**What is needed**
Update everything from the start of the material down to the line containing "Looking at the screenshot, I should 56,866." by changing "spell check" to "grammar check". Keep everything else the same.

**Records for this exercise**
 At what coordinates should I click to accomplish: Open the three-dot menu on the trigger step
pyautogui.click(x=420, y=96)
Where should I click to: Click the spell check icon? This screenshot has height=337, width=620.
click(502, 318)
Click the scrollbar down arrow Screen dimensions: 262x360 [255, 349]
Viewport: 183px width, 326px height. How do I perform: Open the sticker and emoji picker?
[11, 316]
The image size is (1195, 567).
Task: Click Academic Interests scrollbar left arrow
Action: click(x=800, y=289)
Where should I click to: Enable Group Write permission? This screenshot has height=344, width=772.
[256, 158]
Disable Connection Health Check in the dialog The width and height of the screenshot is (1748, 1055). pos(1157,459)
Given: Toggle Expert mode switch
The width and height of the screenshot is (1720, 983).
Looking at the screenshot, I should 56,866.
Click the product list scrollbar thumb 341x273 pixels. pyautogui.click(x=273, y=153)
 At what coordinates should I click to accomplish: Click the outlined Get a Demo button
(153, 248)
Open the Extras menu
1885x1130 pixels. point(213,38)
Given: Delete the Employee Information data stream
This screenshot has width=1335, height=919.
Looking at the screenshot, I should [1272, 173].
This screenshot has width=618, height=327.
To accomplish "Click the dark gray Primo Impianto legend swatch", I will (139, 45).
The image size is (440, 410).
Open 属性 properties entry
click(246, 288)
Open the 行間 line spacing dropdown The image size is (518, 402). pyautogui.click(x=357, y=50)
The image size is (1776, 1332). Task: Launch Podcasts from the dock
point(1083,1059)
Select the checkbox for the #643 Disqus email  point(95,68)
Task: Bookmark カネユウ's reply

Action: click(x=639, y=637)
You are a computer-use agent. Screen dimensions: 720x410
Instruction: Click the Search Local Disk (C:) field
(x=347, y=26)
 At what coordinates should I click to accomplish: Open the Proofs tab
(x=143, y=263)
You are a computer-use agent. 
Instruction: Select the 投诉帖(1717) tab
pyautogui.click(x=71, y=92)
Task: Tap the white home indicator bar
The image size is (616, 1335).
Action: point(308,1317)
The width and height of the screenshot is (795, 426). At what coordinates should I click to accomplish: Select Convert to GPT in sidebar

**Correct result**
 At what coordinates should I click to accomplish: Open the three-dot menu on the trigger step
pyautogui.click(x=420, y=96)
Where should I click to: Click the grammar check icon? This screenshot has height=337, width=620.
click(502, 318)
Click the scrollbar down arrow Screen dimensions: 262x360 [255, 349]
Viewport: 183px width, 326px height. How do I perform: Open the sticker and emoji picker?
[11, 316]
The image size is (1195, 567).
Task: Click Academic Interests scrollbar left arrow
Action: click(x=800, y=289)
Where should I click to: Enable Group Write permission? This screenshot has height=344, width=772.
[256, 158]
Disable Connection Health Check in the dialog The width and height of the screenshot is (1748, 1055). pos(1157,459)
Given: Toggle Expert mode switch
The width and height of the screenshot is (1720, 983).
Looking at the screenshot, I should 56,866.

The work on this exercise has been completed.